Large loop was ignored by the intel compiler?

All:

I have a very simple C test code using the Intel compiler to do some timing for a large loop for float point operation, the code (test.c) is as follows:

#include <sys/time.h>
#include <time.h>
#include <stdlib.h>
#include <stdio.h>
#include <math.h>
#include <omp.h>

int main(char *argc, char **argv) {
      const long N = 1000000000;
      double t0, t1, t2, t3;
      double sum=0.0;
      clock_t start, end;
      struct timeval r_start, r_end;
      long i;
      gettimeofday(&r_start, NULL);
      start = clock();
      for (i=0;i<N;i++)
          sum += i*2.0+i/2.0; // doing some floating point operations
      end = clock();
      gettimeofday(&r_end, NULL);
      double cputime_elapsed_in_seconds = (end - start)/(double)CLOCKS_PER_SEC;
      double realtime_elapsed_in_seconds = ((r_end.tv_sec * 1000000 + r_end.tv_usec)
                - (r_start.tv_sec * 1000000 + r_start.tv_usec))/1000000.0;
      printf("cputime_elapsed_in_sec: %e\n", cputime_elapsed_in_seconds);
      printf("realtime_elapsed_in_sec: %e\n", realtime_elapsed_in_seconds);
      //printf("sum= %4.3e\n", sum);
      return 0;
}

However when I tried to compile and run it with Intel 13.0 compiler, the large loop seems to be ignored and the execution resulted in zero timing:

$ icc test.c
$ ./a.out
cputime_elapsed_in_sec: 0.000000e+00
realtime_elapsed_in_sec: 9.000000e-06

Only if I print the sum (uncomment line 26), the loop will actually be executed:

$ icc test.c
$ ./a.out
cputime_elapsed_in_sec: 2.730000e+00
realtime_elapsed_in_sec: 2.736198e+00
sum= 1.250e+18

The question is why the loop seems not executed if I do not print the sum value?

The same issue does not occur with gcc-4.4.7 compilers, I guess the intel compiler might have done some optimization that if the variable is not referenced, the loop is probably ignored?

The system information is as follows:

$ uname -a
Linux node001 2.6.32-642.11.1.el6.x86_64 #1 SMP Wed Oct 26 10:25:23 EDT 2016 x86_64 x86_64 x86_64 GNU/Linux
$ icc -v
icc version 13.0.0 (gcc version 4.4.7 compatibility)
$ gcc -v
Using built-in specs.
Target: x86_64-redhat-linux
Configured with: ../configure --prefix=/usr --mandir=/usr/share/man --infodir=/usr/share/info --with-bugurl=http://bugzilla.redhat.com/bugzilla --enable-bootstrap --enable-shared --enable-threads=posix --enable-checking=release --with-system-zlib --enable-__cxa_atexit --disable-libunwind-exceptions --enable-gnu-unique-object --enable-languages=c,c++,objc,obj-c++,java,fortran,ada --enable-java-awt=gtk --disable-dssi --with-java-home=/usr/lib/jvm/java-1.5.0-gcj-1.5.0.0/jre --enable-libgcj-multifile --enable-java-maintainer-mode --with-ecj-jar=/usr/share/java/eclipse-ecj.jar --disable-libjava-multilib --with-ppl --with-cloog --with-tune=generic --with-arch_32=i686 --build=x86_64-redhat-linux
Thread model: posix
gcc version 4.4.7 20120313 (Red Hat 4.4.7-17) (GCC)

Thanks for any suggestions!

Roy

Solution

Given your observation that printing the final value slows it down^(a), there's a fairly good chance that the optimiser is figuring out that you're not actually using sum for anything after you've calculated it, so it's optimising the entire calculation loop out of existence.

I actually saw something similar quite a while ago when we were testing the performance of the latest VAX 11/780 machine our university had received (showing my age there).
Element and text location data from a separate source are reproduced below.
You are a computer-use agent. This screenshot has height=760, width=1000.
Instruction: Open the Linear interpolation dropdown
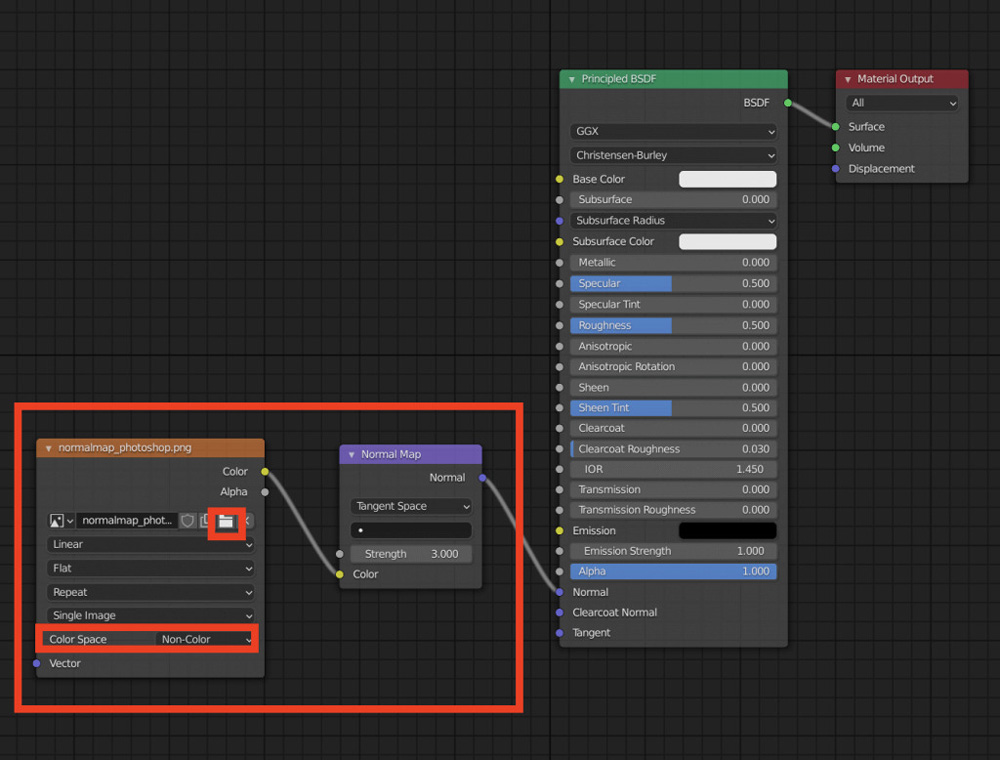pos(149,544)
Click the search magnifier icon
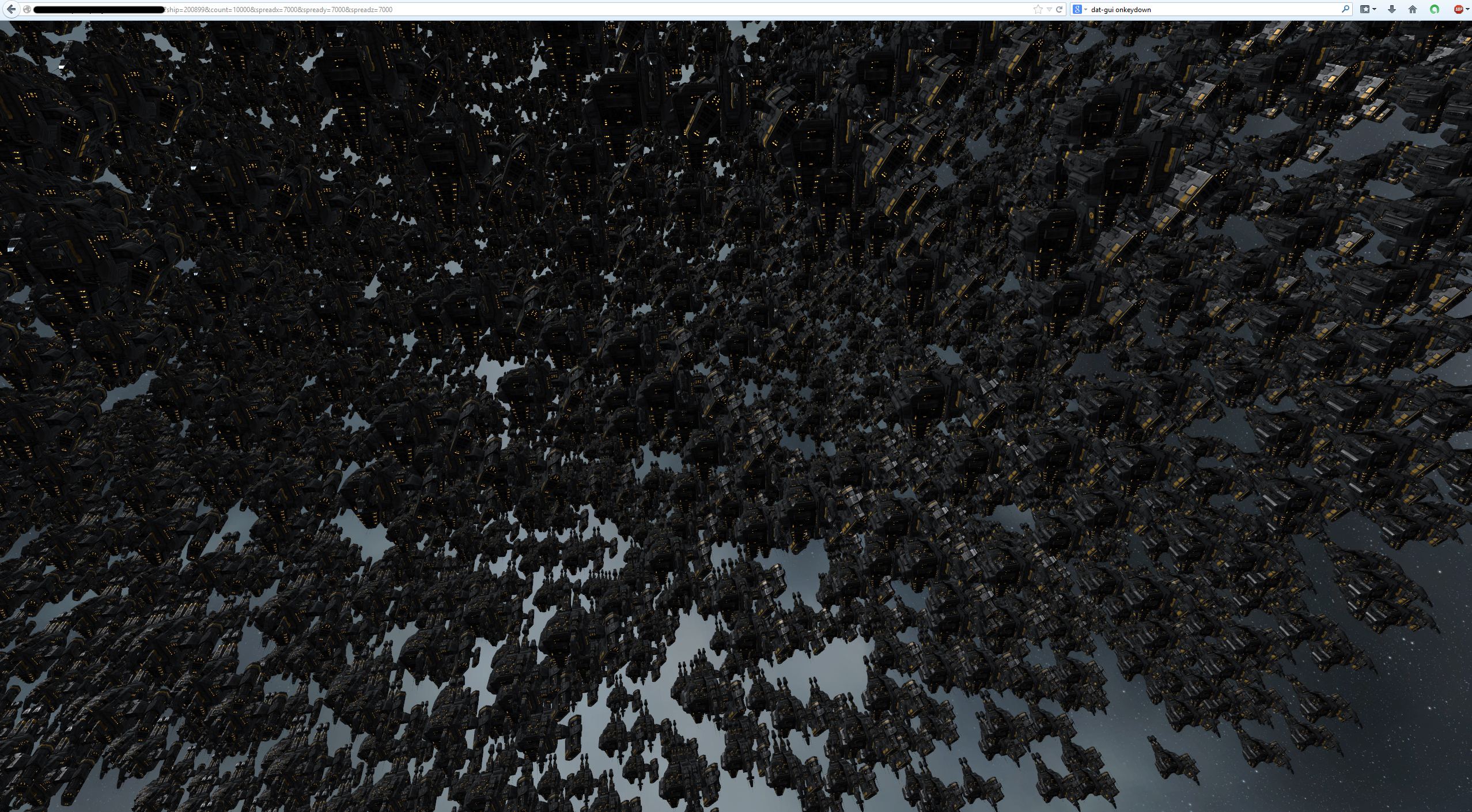Image resolution: width=1472 pixels, height=812 pixels. point(1345,9)
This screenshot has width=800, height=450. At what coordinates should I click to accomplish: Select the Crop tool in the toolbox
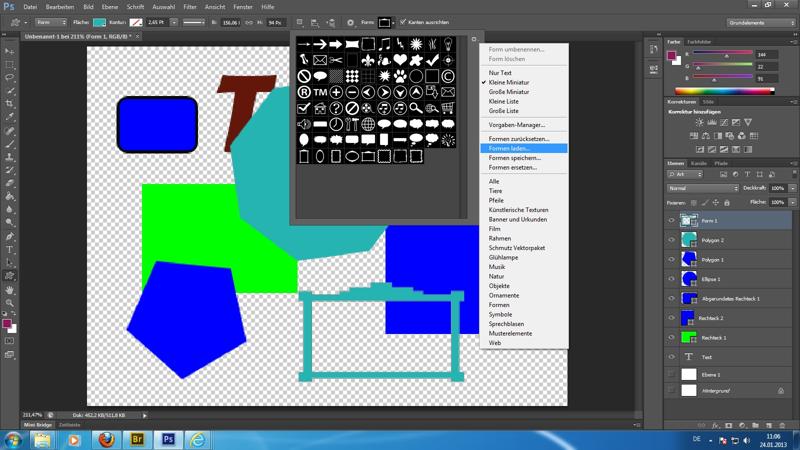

It was faster by a factor of several thousand percent for exactly the same reason, the new optimising compiler having decided that the loop wasn't actually needed.

To be certain, you'd have to examine the assembly output. I believe this can be done with icc by using the -Fa <asmFileName> option and then examining the file whose name you used in place of <asmFileName>.

^(a) The other possibility I thought of seems to be discounted here.

That was the possibility that, given the range of i is constant (based on N) and that the calculation otherwise involves constants, it may be that the compiler itself had calculated the final value while compiling it, resulting in a simple constant load operation.

I've seen gcc do this sort of thing at its -O3 "insane" optimisation level.

I discount that possibility since the printing of the value would most likely not affect this operation.